What you will do. Write out the records below exactly as they appear, skipping each picture.

Data supplied.
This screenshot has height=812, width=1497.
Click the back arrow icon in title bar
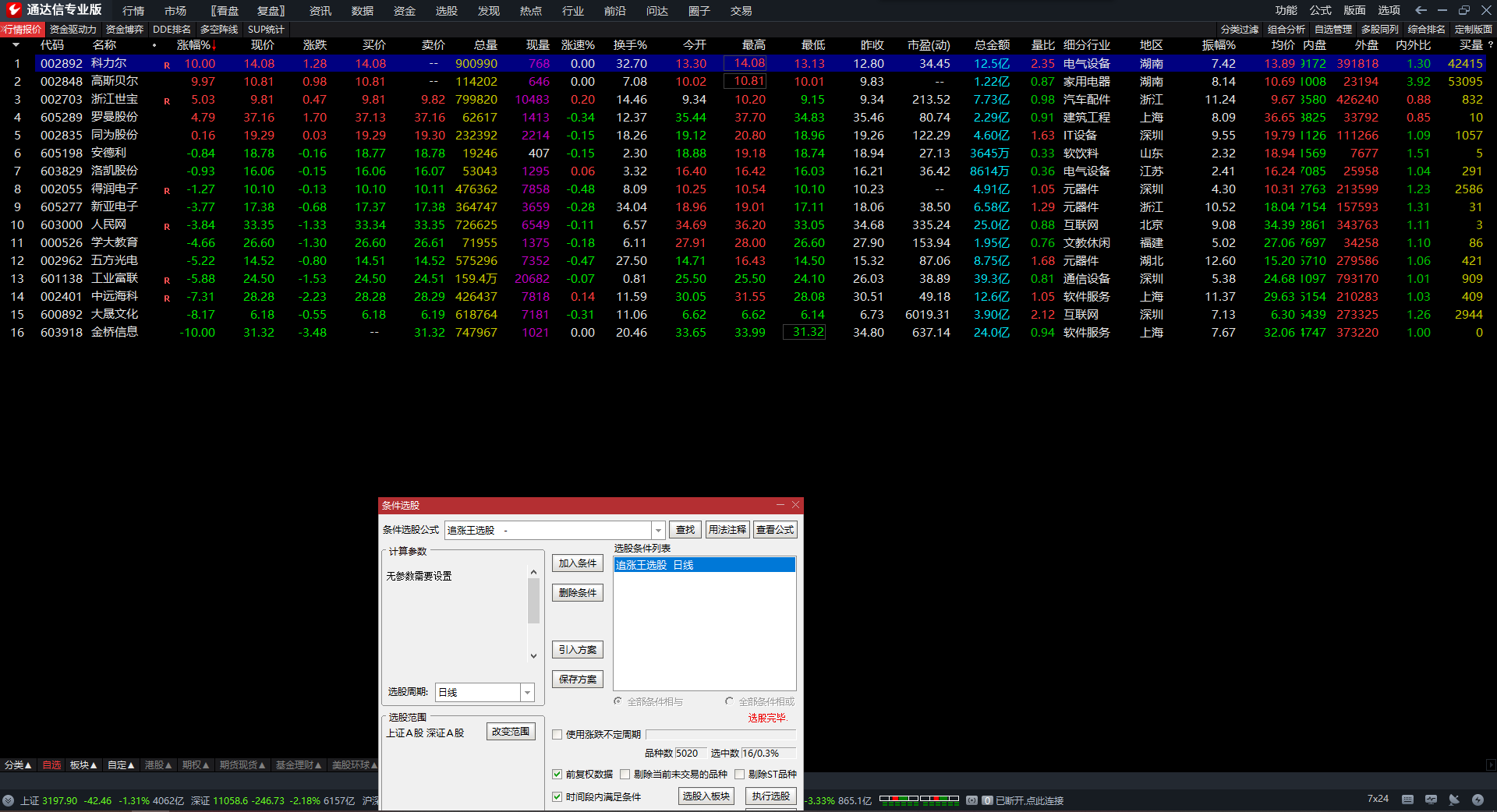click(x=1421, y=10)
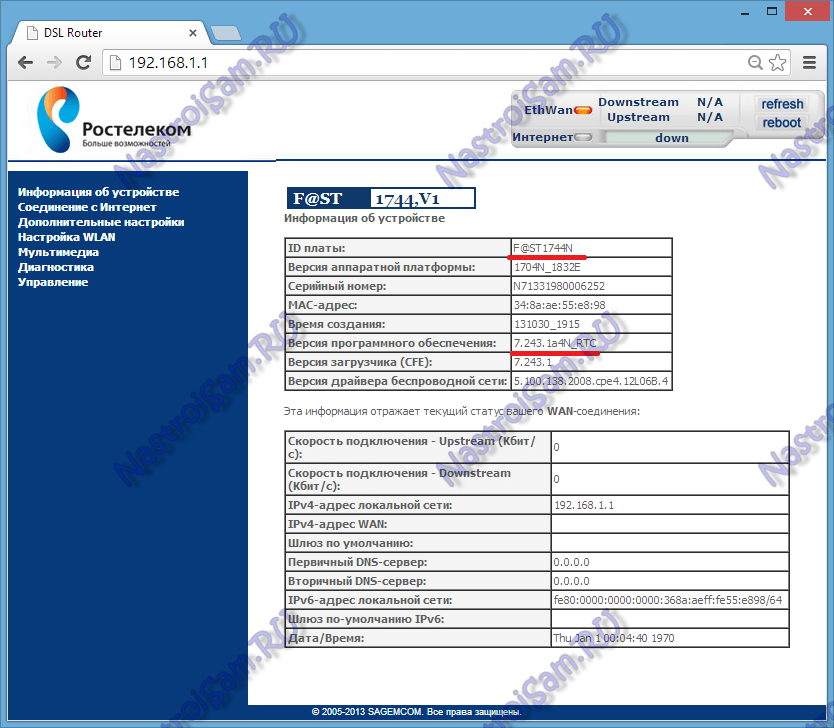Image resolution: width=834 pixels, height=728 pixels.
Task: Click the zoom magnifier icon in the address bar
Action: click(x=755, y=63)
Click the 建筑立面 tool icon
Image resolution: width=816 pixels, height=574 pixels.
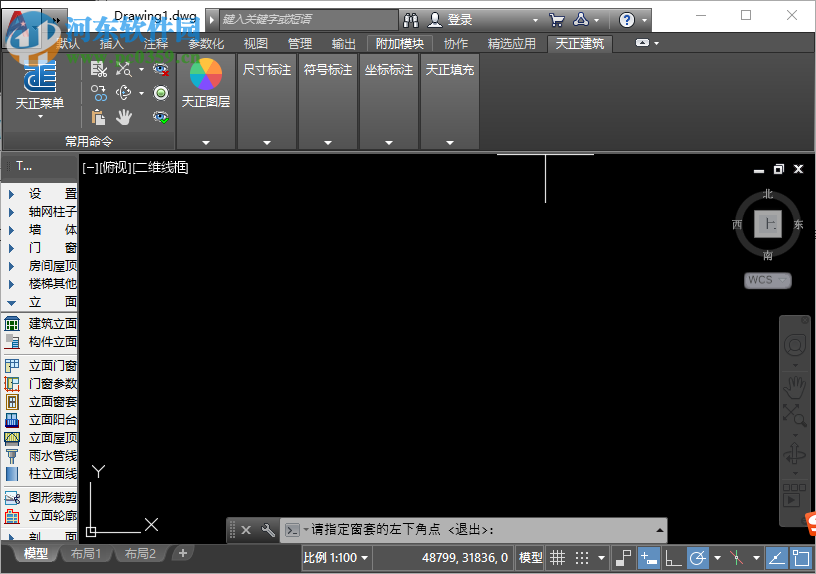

Written answer.
This screenshot has height=812, width=1497.
Click the back arrow icon in title bar
click(x=1421, y=10)
Image resolution: width=834 pixels, height=728 pixels.
Task: Click the zoom magnifier icon in the address bar
Action: click(x=755, y=63)
Click the 建筑立面 tool icon
Image resolution: width=816 pixels, height=574 pixels.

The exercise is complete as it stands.